What you return should be exactly the lines from the one containing "ede@gen-nl.nl (456, 2204)" down to the final line of the listing, with nothing else.

---------- INFORMATION ----------

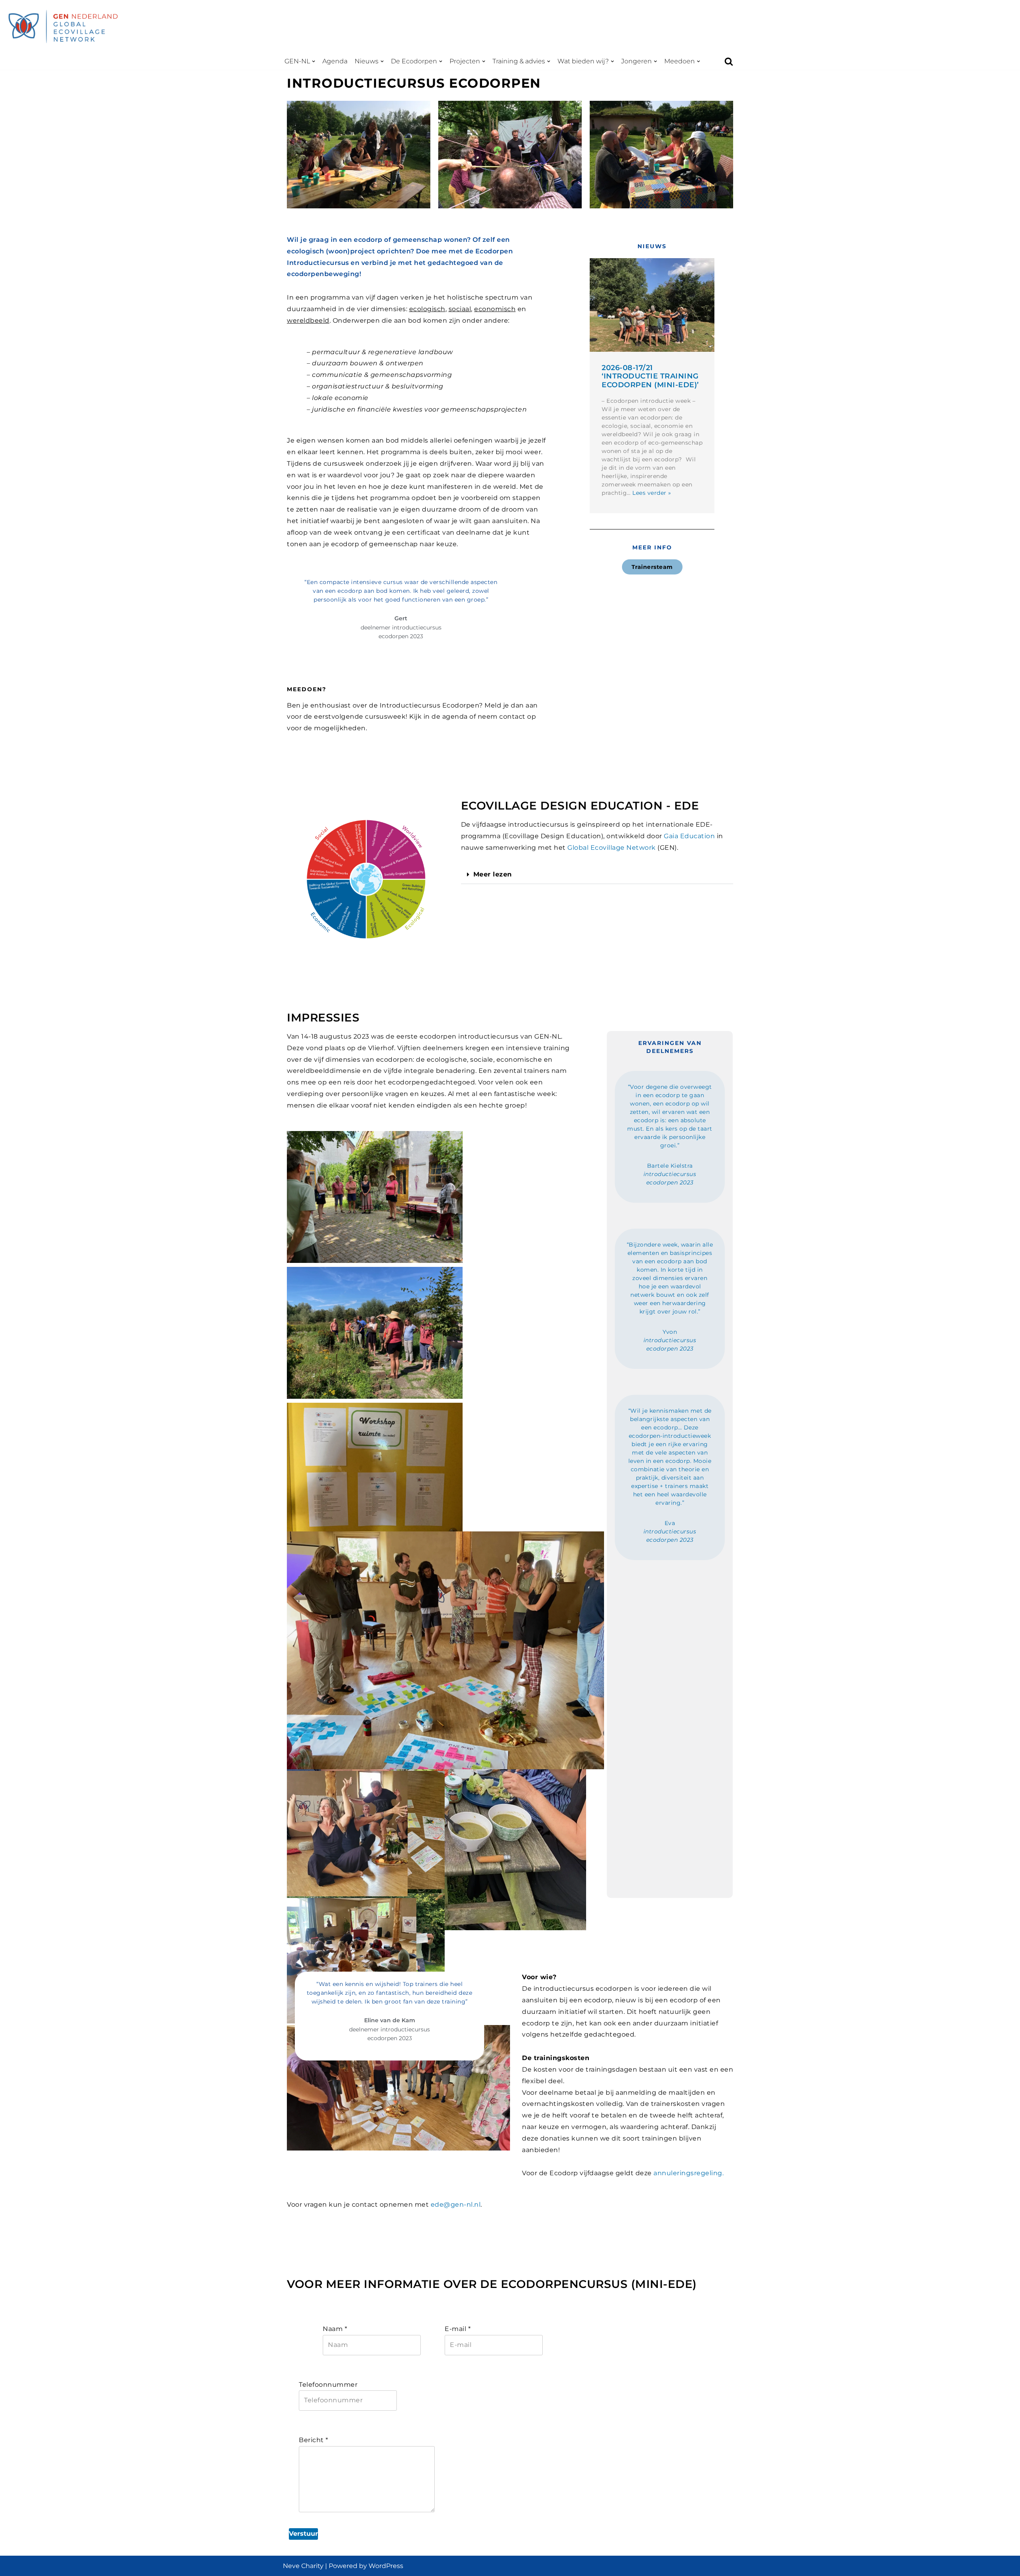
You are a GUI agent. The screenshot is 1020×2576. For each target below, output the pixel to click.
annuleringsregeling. (688, 2173)
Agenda (334, 61)
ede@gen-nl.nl (456, 2204)
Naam (335, 2329)
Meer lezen (492, 874)
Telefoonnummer (328, 2384)
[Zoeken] (728, 61)
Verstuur (303, 2533)
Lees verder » (651, 492)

----------

■ THE ANSWER ■
ede@gen-nl.nl (456, 2204)
Naam (335, 2329)
Meer lezen (492, 874)
Telefoonnummer (328, 2384)
[Zoeken] (728, 61)
Verstuur (303, 2533)
Lees verder » (651, 492)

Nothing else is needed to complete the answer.